*Problem to solve*.
In exact form, please repeat the records from their opening line down to the line with "Given: Click the Permission column header", including that line.

--- Provided entries Enclosed Below ---

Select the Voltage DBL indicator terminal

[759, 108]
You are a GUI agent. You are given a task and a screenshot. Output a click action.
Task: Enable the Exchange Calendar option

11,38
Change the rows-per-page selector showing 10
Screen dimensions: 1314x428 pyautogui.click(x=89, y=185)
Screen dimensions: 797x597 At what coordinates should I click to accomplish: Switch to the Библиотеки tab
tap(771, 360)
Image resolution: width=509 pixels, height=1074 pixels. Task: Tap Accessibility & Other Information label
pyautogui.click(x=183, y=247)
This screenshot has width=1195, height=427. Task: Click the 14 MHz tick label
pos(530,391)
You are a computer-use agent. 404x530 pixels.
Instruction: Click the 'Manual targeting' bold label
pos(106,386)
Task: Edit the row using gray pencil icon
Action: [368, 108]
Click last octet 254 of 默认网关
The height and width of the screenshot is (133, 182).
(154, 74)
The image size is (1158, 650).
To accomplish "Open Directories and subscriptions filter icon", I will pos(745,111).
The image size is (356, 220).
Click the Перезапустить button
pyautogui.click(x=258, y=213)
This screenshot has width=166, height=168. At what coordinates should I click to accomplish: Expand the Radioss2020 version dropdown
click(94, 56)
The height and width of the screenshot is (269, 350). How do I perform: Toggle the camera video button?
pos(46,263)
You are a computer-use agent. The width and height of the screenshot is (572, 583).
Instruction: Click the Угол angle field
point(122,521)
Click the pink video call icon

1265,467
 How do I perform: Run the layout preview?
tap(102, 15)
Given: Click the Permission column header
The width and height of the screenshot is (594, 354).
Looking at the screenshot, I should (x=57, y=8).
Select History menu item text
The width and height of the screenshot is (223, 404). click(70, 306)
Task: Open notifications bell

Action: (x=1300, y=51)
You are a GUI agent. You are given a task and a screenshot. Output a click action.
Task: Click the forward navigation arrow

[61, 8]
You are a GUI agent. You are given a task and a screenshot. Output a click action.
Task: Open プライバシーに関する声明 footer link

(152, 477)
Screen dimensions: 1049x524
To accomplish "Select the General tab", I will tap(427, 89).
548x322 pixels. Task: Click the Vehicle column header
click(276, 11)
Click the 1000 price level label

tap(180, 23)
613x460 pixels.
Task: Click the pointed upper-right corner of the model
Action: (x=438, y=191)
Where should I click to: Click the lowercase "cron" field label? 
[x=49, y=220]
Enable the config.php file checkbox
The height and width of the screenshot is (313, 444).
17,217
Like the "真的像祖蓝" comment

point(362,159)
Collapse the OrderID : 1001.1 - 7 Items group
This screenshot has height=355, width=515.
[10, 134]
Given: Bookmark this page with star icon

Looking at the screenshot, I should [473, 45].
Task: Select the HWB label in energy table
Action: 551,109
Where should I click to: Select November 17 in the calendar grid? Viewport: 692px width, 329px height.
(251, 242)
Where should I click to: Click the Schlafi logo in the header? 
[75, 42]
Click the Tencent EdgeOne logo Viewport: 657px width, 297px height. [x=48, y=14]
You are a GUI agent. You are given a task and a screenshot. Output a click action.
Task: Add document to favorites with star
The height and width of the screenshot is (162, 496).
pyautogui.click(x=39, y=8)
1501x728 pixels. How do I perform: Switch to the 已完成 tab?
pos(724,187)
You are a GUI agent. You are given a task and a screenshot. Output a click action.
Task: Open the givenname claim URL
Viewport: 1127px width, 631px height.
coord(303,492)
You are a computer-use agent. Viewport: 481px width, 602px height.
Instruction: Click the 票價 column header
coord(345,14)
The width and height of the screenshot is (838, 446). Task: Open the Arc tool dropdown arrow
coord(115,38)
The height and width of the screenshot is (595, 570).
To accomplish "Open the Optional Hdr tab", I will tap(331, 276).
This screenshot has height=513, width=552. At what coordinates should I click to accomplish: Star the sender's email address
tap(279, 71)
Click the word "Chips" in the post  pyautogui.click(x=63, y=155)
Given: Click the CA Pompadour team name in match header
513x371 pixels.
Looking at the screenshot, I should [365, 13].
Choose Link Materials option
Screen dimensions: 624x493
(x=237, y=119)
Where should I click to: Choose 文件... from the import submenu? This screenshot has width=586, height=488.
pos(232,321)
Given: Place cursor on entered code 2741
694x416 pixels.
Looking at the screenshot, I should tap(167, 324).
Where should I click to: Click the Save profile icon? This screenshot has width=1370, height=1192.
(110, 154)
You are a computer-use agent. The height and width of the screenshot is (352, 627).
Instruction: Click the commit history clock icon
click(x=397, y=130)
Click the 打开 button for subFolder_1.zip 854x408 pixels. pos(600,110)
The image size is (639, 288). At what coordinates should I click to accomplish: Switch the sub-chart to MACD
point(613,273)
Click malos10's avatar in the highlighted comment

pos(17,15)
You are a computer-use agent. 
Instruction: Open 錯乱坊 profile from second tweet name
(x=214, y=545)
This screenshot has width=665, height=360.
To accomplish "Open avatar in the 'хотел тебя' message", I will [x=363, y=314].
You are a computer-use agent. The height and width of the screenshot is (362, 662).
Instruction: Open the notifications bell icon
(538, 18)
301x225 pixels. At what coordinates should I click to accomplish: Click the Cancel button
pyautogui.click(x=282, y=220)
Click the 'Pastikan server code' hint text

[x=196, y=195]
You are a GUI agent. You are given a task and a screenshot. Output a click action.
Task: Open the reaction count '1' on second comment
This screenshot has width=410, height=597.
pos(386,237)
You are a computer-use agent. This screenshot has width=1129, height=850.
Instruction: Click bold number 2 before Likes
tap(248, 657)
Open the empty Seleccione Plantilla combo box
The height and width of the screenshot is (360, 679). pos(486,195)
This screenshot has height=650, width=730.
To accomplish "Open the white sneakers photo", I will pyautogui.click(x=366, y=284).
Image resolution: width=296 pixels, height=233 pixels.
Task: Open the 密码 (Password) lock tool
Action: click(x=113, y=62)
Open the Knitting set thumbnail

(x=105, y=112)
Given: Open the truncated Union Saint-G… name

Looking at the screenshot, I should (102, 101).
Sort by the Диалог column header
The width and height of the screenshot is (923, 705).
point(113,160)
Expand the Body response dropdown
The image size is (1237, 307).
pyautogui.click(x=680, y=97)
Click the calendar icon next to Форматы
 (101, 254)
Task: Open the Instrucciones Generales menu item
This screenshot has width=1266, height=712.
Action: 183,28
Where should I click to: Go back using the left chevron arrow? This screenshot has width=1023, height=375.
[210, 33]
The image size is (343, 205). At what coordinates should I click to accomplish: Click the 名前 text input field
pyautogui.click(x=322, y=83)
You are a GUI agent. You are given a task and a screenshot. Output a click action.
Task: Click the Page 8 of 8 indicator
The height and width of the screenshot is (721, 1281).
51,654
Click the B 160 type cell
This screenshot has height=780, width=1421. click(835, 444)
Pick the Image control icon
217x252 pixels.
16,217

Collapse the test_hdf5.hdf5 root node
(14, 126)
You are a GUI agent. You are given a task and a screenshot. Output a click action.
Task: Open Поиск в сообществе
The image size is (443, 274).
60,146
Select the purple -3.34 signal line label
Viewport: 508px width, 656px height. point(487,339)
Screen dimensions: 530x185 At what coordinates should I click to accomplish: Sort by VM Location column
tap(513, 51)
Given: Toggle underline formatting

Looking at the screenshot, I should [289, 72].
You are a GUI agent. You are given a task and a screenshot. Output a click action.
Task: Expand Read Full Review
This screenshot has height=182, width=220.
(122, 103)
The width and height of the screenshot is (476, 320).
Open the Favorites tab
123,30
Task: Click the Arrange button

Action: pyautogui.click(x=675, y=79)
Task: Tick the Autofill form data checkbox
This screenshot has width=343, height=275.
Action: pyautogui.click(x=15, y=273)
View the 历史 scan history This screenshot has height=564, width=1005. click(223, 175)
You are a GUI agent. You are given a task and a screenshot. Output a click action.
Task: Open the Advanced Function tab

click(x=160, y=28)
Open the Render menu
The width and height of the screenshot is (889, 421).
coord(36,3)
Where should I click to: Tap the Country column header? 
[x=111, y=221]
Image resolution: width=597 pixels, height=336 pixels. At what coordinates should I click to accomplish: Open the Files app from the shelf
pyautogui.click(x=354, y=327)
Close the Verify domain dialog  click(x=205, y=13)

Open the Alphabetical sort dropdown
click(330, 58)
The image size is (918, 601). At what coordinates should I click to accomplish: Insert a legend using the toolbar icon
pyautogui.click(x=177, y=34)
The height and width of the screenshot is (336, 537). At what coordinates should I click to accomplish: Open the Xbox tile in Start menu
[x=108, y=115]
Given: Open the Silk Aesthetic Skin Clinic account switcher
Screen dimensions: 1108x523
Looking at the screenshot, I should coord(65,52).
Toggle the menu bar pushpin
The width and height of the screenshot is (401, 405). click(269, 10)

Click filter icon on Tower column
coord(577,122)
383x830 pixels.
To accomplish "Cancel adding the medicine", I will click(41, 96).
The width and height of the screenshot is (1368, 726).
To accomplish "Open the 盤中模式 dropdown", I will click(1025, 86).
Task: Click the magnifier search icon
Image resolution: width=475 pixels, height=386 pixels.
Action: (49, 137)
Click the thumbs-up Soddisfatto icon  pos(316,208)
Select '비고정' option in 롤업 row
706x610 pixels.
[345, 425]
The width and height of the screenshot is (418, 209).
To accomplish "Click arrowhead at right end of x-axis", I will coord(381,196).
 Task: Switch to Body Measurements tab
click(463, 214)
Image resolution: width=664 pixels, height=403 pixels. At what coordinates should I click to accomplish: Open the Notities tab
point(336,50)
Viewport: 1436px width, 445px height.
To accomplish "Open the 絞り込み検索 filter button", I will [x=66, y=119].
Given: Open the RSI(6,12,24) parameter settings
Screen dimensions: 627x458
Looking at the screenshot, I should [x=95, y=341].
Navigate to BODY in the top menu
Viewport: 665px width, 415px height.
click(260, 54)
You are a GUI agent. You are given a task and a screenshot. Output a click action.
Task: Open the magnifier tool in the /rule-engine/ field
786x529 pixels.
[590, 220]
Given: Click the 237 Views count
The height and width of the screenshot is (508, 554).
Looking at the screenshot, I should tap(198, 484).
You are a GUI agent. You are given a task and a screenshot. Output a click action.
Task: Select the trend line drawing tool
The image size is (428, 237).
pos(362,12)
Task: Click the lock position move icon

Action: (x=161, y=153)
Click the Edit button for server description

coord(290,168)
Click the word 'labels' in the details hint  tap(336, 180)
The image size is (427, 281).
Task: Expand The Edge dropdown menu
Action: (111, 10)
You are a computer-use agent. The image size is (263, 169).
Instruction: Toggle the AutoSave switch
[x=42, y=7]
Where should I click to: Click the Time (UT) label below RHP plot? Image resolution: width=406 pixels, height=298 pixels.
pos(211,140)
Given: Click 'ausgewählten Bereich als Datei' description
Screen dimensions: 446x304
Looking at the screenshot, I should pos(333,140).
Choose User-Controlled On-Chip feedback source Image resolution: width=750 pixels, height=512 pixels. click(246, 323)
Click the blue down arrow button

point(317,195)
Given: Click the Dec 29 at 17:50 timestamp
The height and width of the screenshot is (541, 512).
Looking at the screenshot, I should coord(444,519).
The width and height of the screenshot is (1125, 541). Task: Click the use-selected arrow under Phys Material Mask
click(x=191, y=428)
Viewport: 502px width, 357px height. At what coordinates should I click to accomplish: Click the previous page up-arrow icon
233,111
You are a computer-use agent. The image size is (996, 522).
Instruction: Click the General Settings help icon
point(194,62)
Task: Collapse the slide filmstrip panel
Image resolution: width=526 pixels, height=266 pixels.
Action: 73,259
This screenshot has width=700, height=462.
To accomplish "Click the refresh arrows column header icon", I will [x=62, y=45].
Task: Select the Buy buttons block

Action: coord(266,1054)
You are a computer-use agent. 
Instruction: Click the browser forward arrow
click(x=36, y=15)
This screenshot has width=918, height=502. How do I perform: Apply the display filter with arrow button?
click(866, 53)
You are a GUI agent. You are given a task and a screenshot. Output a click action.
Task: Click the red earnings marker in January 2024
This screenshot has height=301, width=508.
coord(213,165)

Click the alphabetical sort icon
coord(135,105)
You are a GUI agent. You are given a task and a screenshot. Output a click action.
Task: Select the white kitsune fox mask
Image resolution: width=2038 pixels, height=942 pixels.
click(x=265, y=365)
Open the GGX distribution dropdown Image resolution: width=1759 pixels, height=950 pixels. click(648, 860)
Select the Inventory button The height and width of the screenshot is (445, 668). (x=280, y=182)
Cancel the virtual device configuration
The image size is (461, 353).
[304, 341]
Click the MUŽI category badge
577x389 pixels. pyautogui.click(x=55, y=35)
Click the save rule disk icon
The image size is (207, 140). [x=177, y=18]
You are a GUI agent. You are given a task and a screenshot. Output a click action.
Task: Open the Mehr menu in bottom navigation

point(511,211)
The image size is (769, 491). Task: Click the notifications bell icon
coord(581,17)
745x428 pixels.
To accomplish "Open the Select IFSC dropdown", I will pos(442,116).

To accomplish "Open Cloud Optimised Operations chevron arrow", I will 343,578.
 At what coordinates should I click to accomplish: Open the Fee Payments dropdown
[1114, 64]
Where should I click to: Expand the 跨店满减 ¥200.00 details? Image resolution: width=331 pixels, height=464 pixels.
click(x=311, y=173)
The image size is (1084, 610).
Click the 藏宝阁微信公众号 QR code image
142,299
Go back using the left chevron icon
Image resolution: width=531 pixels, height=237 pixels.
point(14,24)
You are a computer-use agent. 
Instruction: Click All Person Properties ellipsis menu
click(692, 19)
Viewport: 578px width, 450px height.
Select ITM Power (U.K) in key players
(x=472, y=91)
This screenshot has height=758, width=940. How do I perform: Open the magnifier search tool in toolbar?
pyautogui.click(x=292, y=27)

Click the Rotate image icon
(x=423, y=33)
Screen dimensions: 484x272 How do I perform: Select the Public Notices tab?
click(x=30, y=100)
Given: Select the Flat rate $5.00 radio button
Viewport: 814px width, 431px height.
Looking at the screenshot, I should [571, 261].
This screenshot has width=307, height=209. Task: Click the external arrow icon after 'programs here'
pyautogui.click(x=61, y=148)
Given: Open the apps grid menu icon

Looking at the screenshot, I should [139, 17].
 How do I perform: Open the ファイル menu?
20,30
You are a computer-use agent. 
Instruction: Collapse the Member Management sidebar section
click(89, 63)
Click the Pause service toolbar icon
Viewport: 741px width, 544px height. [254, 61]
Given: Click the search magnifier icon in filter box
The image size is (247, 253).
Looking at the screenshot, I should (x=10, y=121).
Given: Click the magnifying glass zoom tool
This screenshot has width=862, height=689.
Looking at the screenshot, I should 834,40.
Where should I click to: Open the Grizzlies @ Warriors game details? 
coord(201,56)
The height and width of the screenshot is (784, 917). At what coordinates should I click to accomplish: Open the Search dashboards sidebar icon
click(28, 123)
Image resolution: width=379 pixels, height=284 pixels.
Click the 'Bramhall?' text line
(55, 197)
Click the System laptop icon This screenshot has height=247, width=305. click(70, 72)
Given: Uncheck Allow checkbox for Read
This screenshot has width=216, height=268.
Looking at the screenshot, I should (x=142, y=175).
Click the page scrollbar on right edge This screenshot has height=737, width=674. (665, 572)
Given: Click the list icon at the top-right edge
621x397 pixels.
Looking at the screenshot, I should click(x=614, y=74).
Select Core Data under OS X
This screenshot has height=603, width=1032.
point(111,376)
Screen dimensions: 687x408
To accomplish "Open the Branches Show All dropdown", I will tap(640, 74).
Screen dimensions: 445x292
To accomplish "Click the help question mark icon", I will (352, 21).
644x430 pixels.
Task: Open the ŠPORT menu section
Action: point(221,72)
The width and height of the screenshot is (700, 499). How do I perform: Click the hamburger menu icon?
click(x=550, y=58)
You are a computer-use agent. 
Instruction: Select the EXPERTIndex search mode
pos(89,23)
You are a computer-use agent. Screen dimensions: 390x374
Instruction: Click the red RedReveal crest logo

--- End of Enclosed Provided entries ---

*Exercise result*.
Select the Voltage DBL indicator terminal

[759, 108]
You are a GUI agent. You are given a task and a screenshot. Output a click action.
Task: Enable the Exchange Calendar option

11,38
Change the rows-per-page selector showing 10
Screen dimensions: 1314x428 pyautogui.click(x=89, y=185)
Screen dimensions: 797x597 At what coordinates should I click to accomplish: Switch to the Библиотеки tab
tap(771, 360)
Image resolution: width=509 pixels, height=1074 pixels. Task: Tap Accessibility & Other Information label
pyautogui.click(x=183, y=247)
This screenshot has width=1195, height=427. Task: Click the 14 MHz tick label
pos(530,391)
You are a computer-use agent. 404x530 pixels.
Instruction: Click the 'Manual targeting' bold label
pos(106,386)
Task: Edit the row using gray pencil icon
Action: [368, 108]
Click last octet 254 of 默认网关
The height and width of the screenshot is (133, 182).
(154, 74)
The image size is (1158, 650).
To accomplish "Open Directories and subscriptions filter icon", I will pos(745,111).
The image size is (356, 220).
Click the Перезапустить button
pyautogui.click(x=258, y=213)
This screenshot has width=166, height=168. At what coordinates should I click to accomplish: Expand the Radioss2020 version dropdown
click(94, 56)
The height and width of the screenshot is (269, 350). How do I perform: Toggle the camera video button?
pos(46,263)
You are a computer-use agent. The width and height of the screenshot is (572, 583).
Instruction: Click the Угол angle field
point(122,521)
Click the pink video call icon

1265,467
 How do I perform: Run the layout preview?
tap(102, 15)
Given: Click the Permission column header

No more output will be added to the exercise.